60
Sunday, 3 November
‘You’re not really sorry at all, are you, boss?’ Glenn Branson said, a few hours later in the mortuary.
It was just gone 2 p.m. The one positive about today, Grace thought, was that Dr Frazer Theobald was unavailable. Instead they’d been assigned Nadiuska De Sancha, who was far quicker, just as thorough and much more fun to work with.
‘Depends, how do you define sorry?’ Grace raised his eyebrows. They were gowning up in the cramped changing room of the Brighton and Hove Borough Mortuary.
The DI shook his head, seated on a bench and pulling on white gum boots. ‘There you go again, pissing me off by answering a question with a question. You’ve screwed up my Sunday, and you’ve probably screwed up my life,’ he joked.
‘Welcome to the Major Crime Team,’ Roy Grace retorted. ‘Anytime you want out and decide you’d like to return to your former life working nightclub doors, be my guest. I won’t stop you.’
‘But seriously, Roy. My wedding – it’s like hanging on a knife edge.’
‘Because you’ve been called out to be Deputy SIO on a murder enquiry?’ Grace was being serious now. ‘Siobhan’s a top crime reporter. Get real, she didn’t achieve that by sticking to office hours. Reporters and coppers are part of the same breed. We have to drop everything for a murder, reporters have to drop everything for a story. If she doesn’t get why you’re here at this moment, instead of having a cosy Sunday brunch with her in some trendy cafe, then the optics aren’t good.’
Branson gave him a sideways look. ‘Optics? So Cassian Pewe’s lingo’s rubbed off on you?’
Grace pulled on his cloth head-cover, then selected a fresh gauze mask. ‘It may not seem like it at this moment, but I’m doing what I always try to do, which is to advance your career.’
‘Really?’
Grace shrugged. ‘You’ve gone from a PC to DC to DS to Detective Inspector in how few years?’
‘And lost my wife, nearly lost my kids and now I’m about to lose my fiancée in the process. Should I be grateful?’
‘Depends; how do you define gratitude?’
‘There you go again, you bastard! Answering with a question.’
‘So tell me?’
Grace saw Glenn wringing his hands in frustration. ‘Glenn,’ he said, trying to calm him, then secured his mask. ‘Let’s go do it.’
They walked out into the narrow corridor and turned right, passing the closed door of the isolation room and into the wide, open-plan twin postmortem rooms separated only by an arch.
The mortuary operated normal working-week hours, on the basis that in general, their occupants weren’t in any particular hurry to be postmortemed and nor were their loved ones, most of the time. So the regular team of three pathologists who carried out postmortems on deaths that weren’t suspicious had the luxury of weekends off.
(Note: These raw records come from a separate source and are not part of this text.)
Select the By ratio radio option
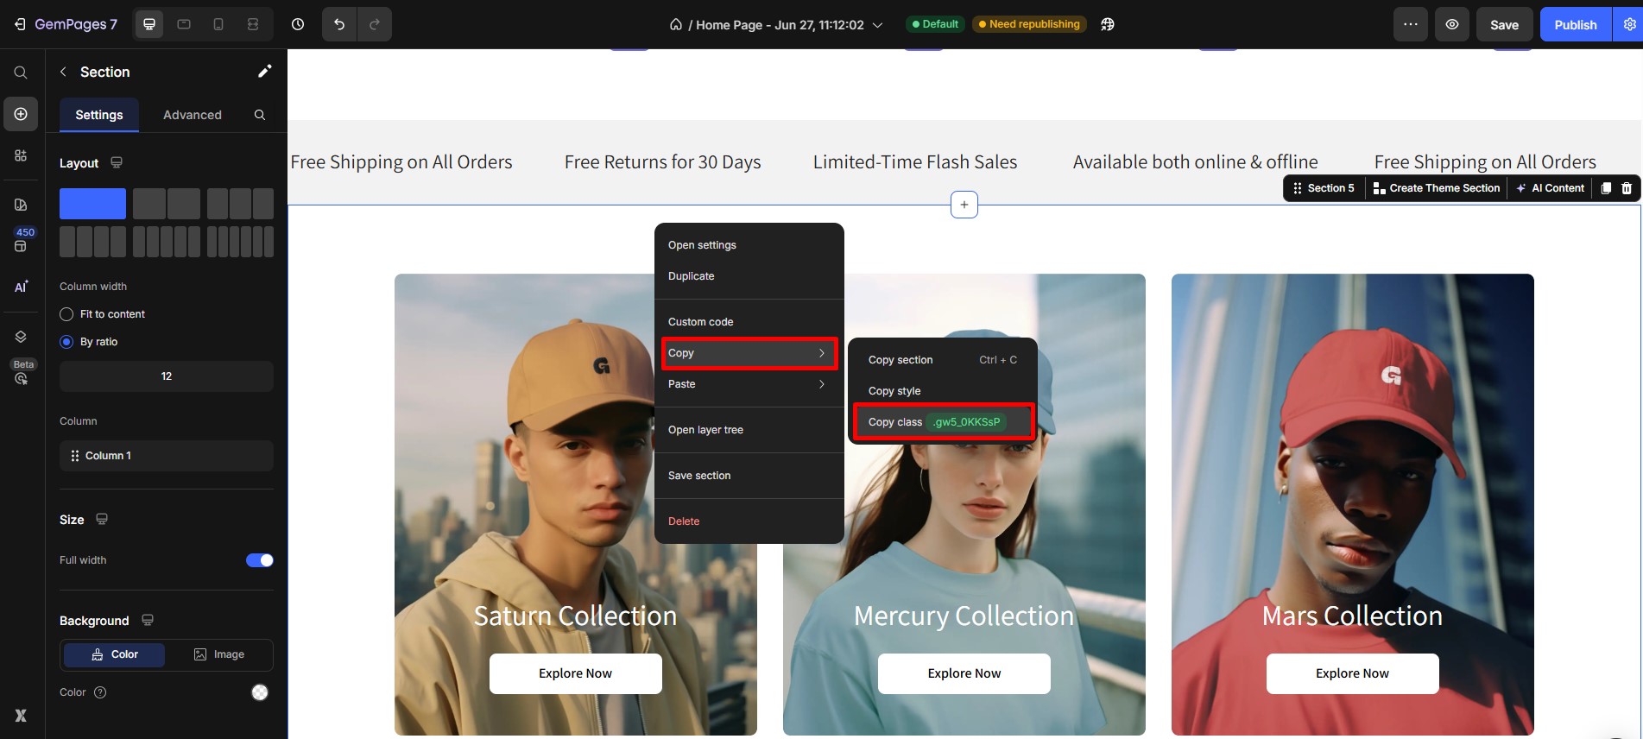The image size is (1643, 739). (x=66, y=342)
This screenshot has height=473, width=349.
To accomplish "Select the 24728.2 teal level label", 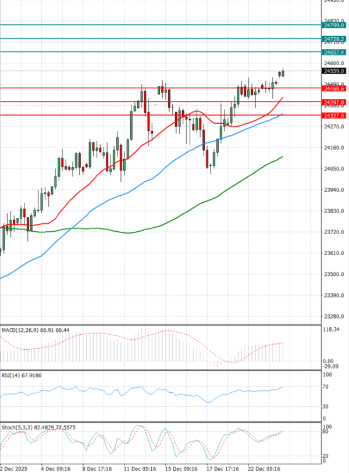I will [334, 38].
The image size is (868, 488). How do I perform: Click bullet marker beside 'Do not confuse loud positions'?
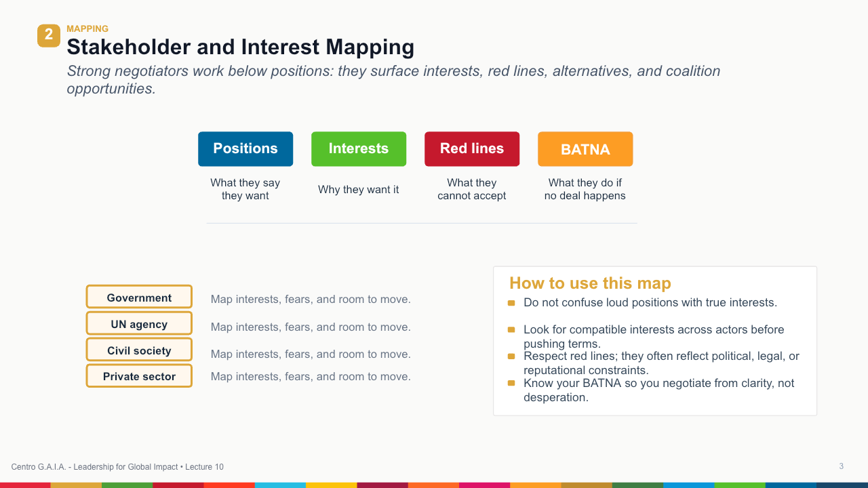point(511,303)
For Home Office pathologists, who specialized in suspected murder victims, where time was almost always critical, there was no such luxury. They were far more highly paid, but they earned their money by being on-call 24/7, ready to travel anywhere, instantly, and spend however many hours it took, both at the crime or deposition scene, and then in the mortuary, examining every aspect of the body, and often of the surroundings where it was found, in scrupulous detail. Few took less than six hours, and some far longer.
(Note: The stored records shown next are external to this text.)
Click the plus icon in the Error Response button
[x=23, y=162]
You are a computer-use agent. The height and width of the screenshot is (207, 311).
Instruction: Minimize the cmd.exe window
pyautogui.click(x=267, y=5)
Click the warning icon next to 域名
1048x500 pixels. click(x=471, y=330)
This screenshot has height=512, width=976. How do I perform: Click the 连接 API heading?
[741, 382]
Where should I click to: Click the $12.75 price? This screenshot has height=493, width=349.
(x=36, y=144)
To Grace’s left were four empty stainless-steel postmortem tables. To his right were another four that were empty, on this Sunday afternoon, and one on which lay the body of Archie Goff, still at this moment fully clothed, beneath bright lights, and the centre of attention of a number of people, all in identical blue gowns, white boots and blue and white gauze hats and face masks. Coroner’s Officer Michelle Websdale, Crime Scene Photographer James Gartrell, alternating between taking stills and video, Darren Wallace, the Assistant Anatomical Pathology Technician, and Cleo, who was taking notes alongside centre-stage, flame-haired Nadiuska De Sancha who was at this moment taping every inch of Goff’s clothing, while Gartrell moved his plastic ruler up the body each time she nodded.
This was the part of the murder investigation Roy Grace always found unpleasant. If he’d had any other Deputy SIO, he would have happily left them to it and gone home to enjoy his Sunday. But he felt obligated to Glenn. The moment they’d first met, when Glenn had joined his Major Enquiry Team as a very junior Detective Constable, Grace had taken a liking to him, recognizing in him, perhaps, something of his own young, ambitious self and ability. Ever since then he’d been on a mission to nurture Glenn, becoming close friends in the process.
‘Daniel Hegarty,’ Grace said.
‘What about him?’
‘He lives in the house right where the body was dumped outside.’
‘He does? You found that out already?’ Branson questioned.
‘Elementary, my dear Branson. Isn’t Rule One to check the ground under your feet?’